▸ **Task description**:
Pick out each line in these entries that contains the string "pixels".
*** Data for review Section Begins ***
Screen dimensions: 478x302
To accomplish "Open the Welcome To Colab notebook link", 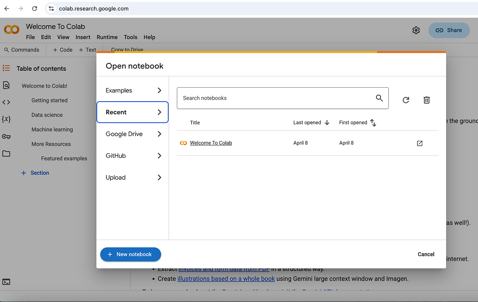I will (211, 143).
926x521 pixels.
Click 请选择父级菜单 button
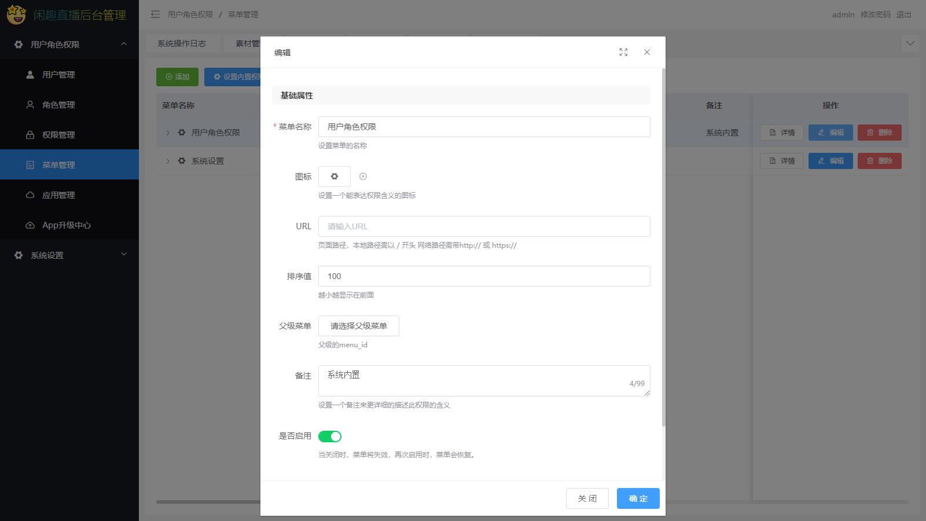(358, 326)
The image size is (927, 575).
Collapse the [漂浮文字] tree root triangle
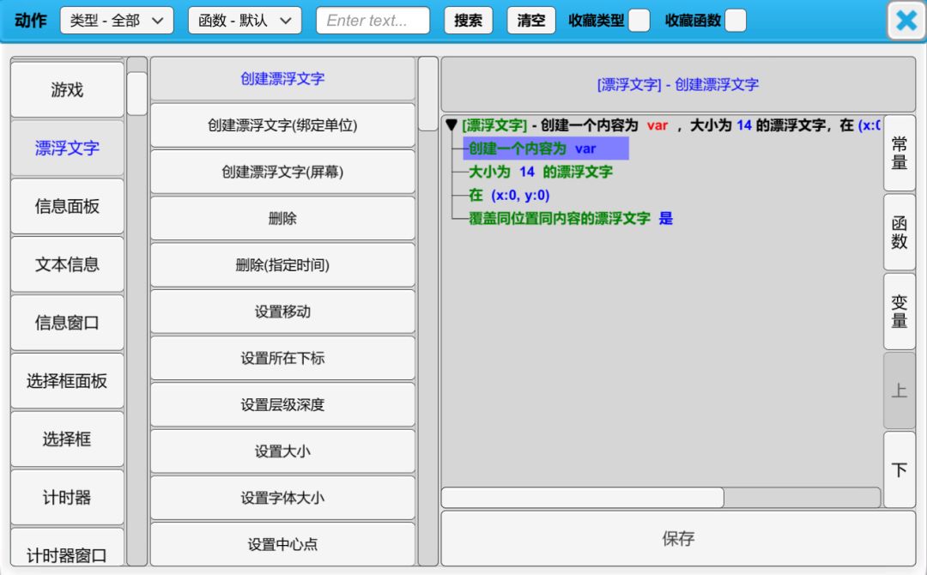point(451,125)
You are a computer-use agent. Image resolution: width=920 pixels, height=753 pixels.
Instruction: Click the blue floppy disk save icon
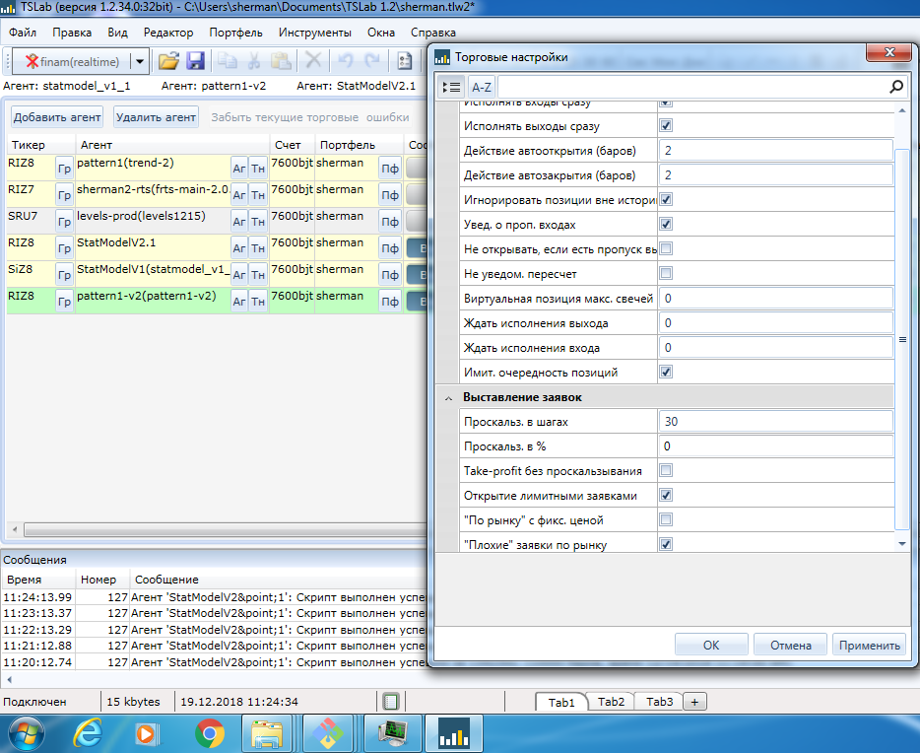click(x=195, y=61)
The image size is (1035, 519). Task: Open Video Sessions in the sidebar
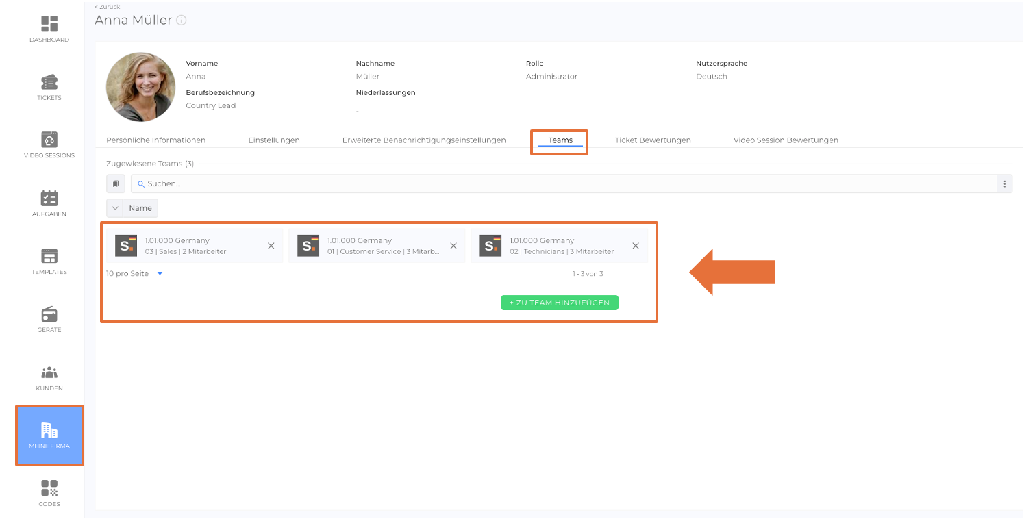pyautogui.click(x=49, y=144)
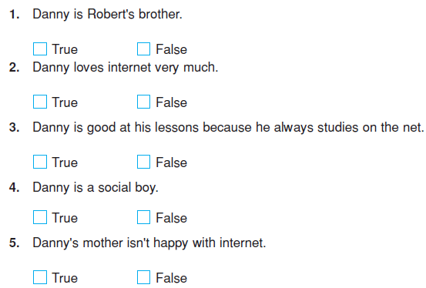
*** Data for review Section Ends ***
▸ **Task output**:
926x521 pixels.
You are a computer-use agent. Image resolution: width=920 pixels, height=753 pixels.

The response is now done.